- _Given request_: Copy out the entries below, word for word, from the line with "Given: Click the logs folder icon" to the end of the entries, and leave out the pictures.

- _Source material_:
********
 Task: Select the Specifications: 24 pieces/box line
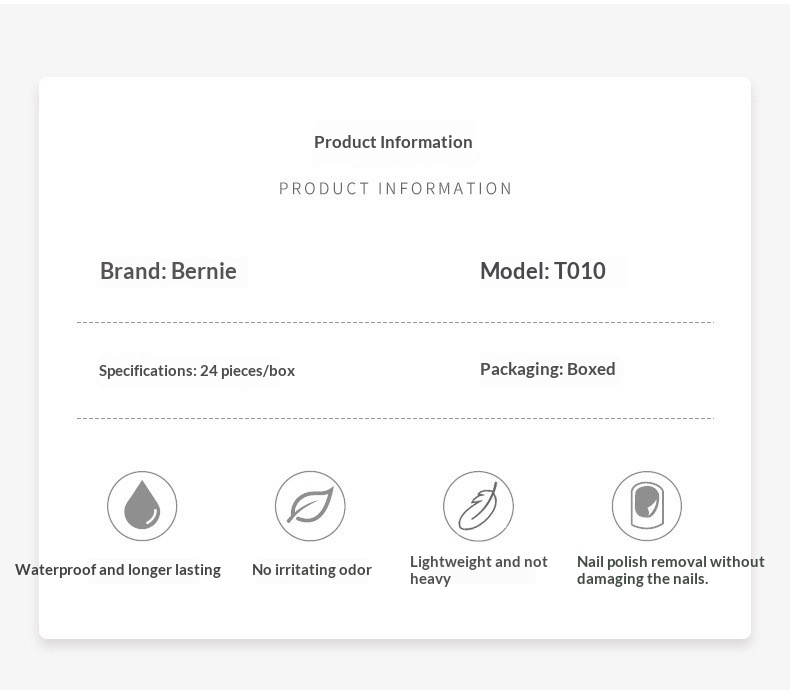click(x=197, y=371)
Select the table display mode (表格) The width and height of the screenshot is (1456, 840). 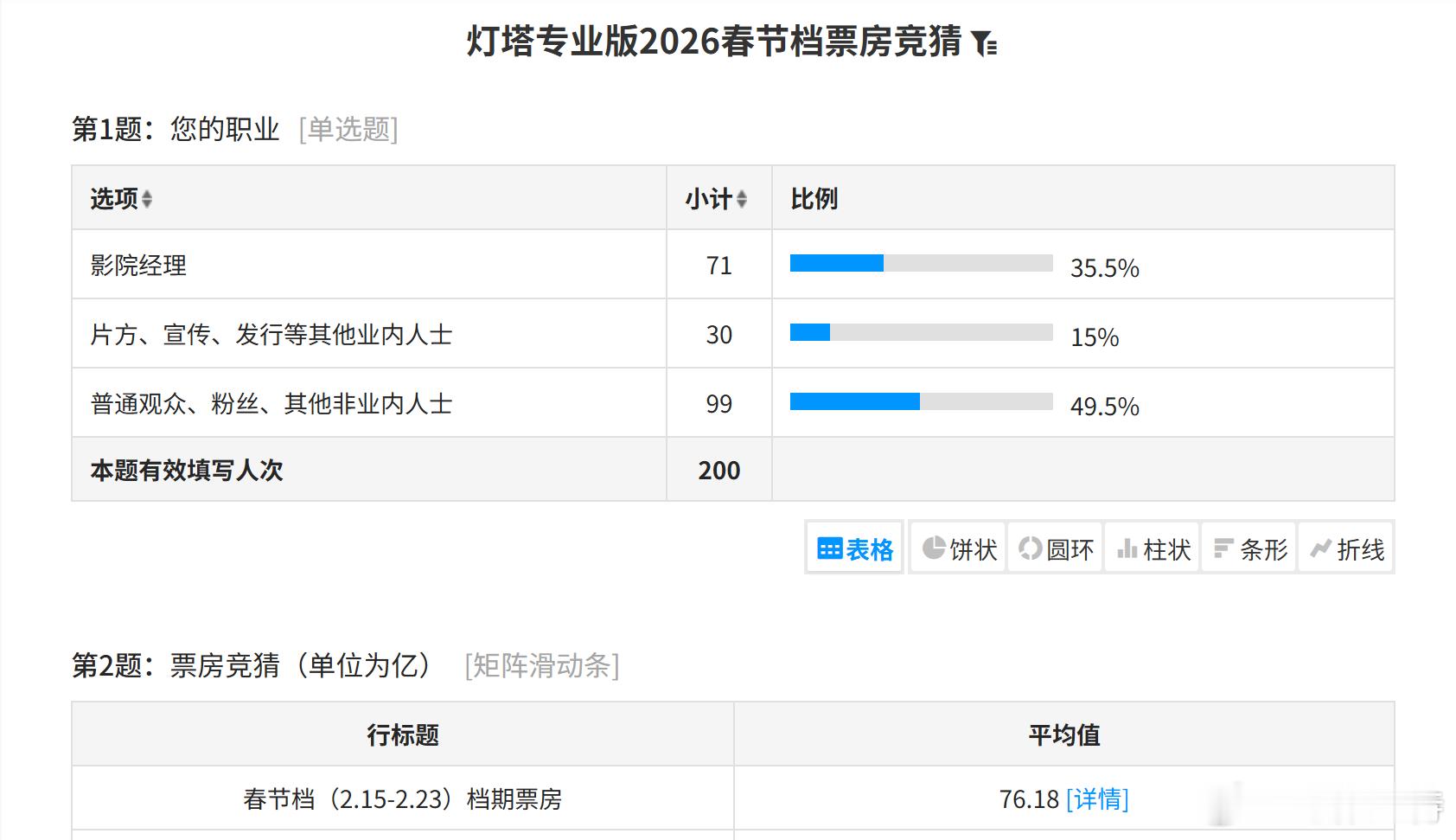click(x=853, y=548)
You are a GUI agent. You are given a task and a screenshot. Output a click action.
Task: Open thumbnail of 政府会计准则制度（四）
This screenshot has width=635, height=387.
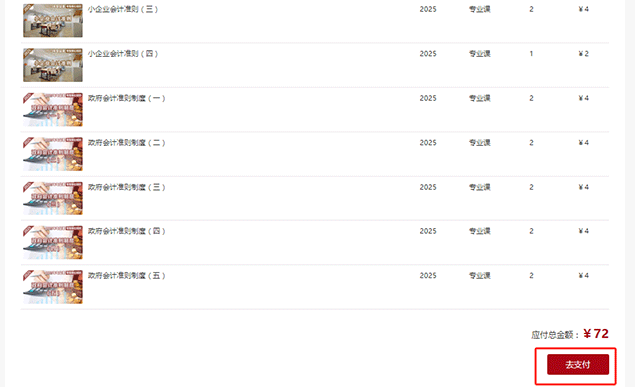pos(53,242)
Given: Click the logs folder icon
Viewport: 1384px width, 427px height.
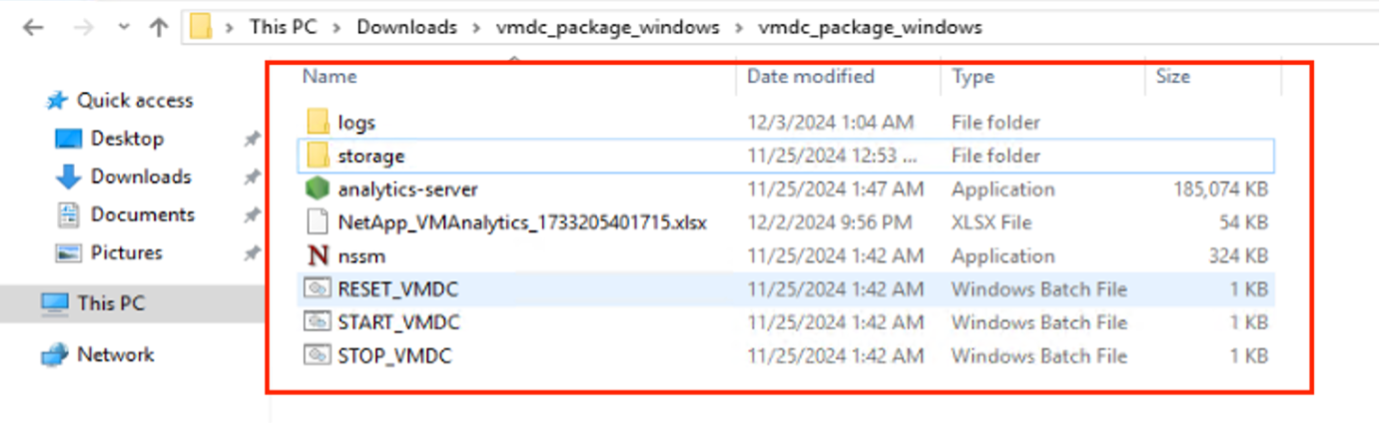Looking at the screenshot, I should (x=318, y=122).
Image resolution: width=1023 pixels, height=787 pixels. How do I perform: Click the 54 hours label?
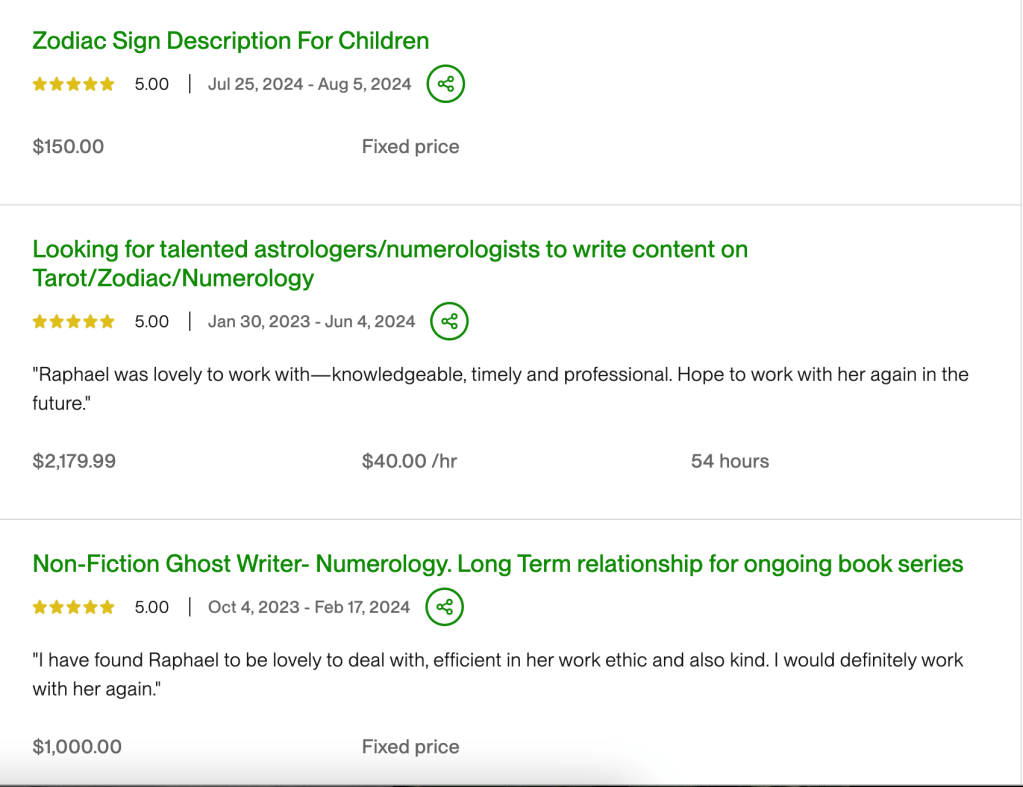pos(730,461)
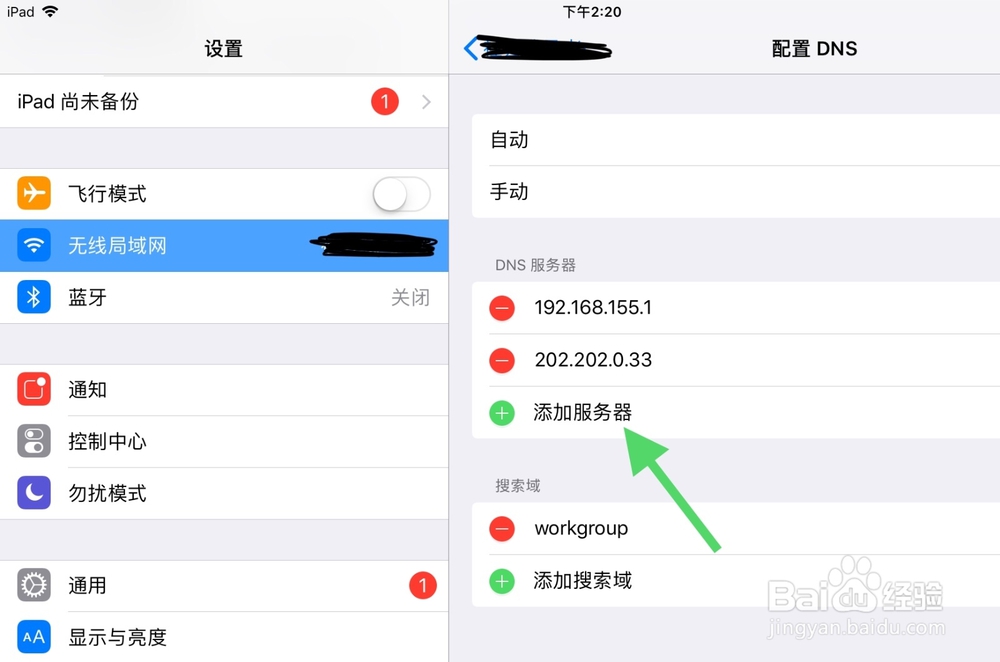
********
- _Exercise result_:
Given: Click the logs folder icon
Viewport: 1384px width, 427px height.
Looking at the screenshot, I should (x=318, y=122).
Image resolution: width=1023 pixels, height=787 pixels. How do I perform: Click the 54 hours label?
pos(730,461)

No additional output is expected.